Introduction: Hyperaldosteronism can induce elevated parathyroid hormone (PTH) levels, presumably by increasing calciuria. Furthermore, PTH stimulates aldosterone secretion in vitro, and increases angiotensinII-stimulated aldosterone release. In a patient with hyperaldosteronism and hyperparathyroidism, PTH receptors were detected in aldosteronoma tissue. We present three patients sent to an endocrinologist for treatment/follow-up of primary hyperparathyroidism, with resistant hypertension, in whom hyperaldosteronism was diagnosed. Aldosterone (ald) and renin (re) (RIA) are expressed in pg/ml. The captopril test (CAP) was performed per protocol: minimum 2 weeks on doxazosin as sole antihypertensive, minimum 133 mEq sodium intake for 3 days, basal ald/re (Bald/re), 1 and 2 h post-25 mg captopril. Test positive if 2 h ald >120 or ald/re >50.
Case 1: A 74-year-old male presented calcemia(Ca): 11.1 mg/dl, PTH (IRMA) 71 pg/ml. Office BP: 160/95 mmHg, on losartan (100 mg), amlodipine (10 mg), hydrochlorothiazide (25 mg), and atenolol (50 mg). Ultrasound: parathyroid adenoma. He rejects parathyroid surgery. Treatment: cinacalcet 30 mg/day. CAP: Bald/re 352/3=117.3 1 h:339/2=169.5, 2 h: 408/3=136. He rejects adrenal catheterization/surgery. Treatment: eplerenone 50 mg b.i.d.
Case 2: A 68-year-old female is referred following parathyroidectomy for parathyroid hyperplasia. Pre-surgical Ca: 11.4 mg/dl, PTH(IRMA): 84 pg/ml, Office BP: 200/100 mmHg on losartan (50 mg), hydrochlorothiazide (12.5 mg), atenolol (50 mg). CAP: Bald/re 174/4=43.5, 1 h:224/4=55.5 2 h: 170/5=34. The patient rejects catheterization/surgery. Treatment: eplerenone 50 mg b.i.d.

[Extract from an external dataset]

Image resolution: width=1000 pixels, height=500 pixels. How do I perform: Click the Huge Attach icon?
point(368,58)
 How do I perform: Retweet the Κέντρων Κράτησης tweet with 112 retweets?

Case 3: A 81-year-old female presents Ca: 10.9 mg/dl, PTH (ChL) 129 pg/ml, Office BP: 175/90 mmHg on nebivolol (5 mg), lercardipine (20 mg), and furosemide (40 mg). Parathyroid disease not detected by Ultrasound. CAP: Bald/re 203/2=101.5, 1 h: 129/6=21.5, 2 h:169/9=18.7. Treatment: spironolactone (100 mg/24 h), cinacalcet (30 mg/day).
Conclusions: Three cases of hyperaldosteronism associated with hyperparathyroidism were detected in the clinic of a single endocrinologist over 2 years, suggesting that the association is not infrequent, and underlying the importance of ruling out hyperaldosteronism in patients with hyperparathyroidism and moderate/severe or resistant hypertension.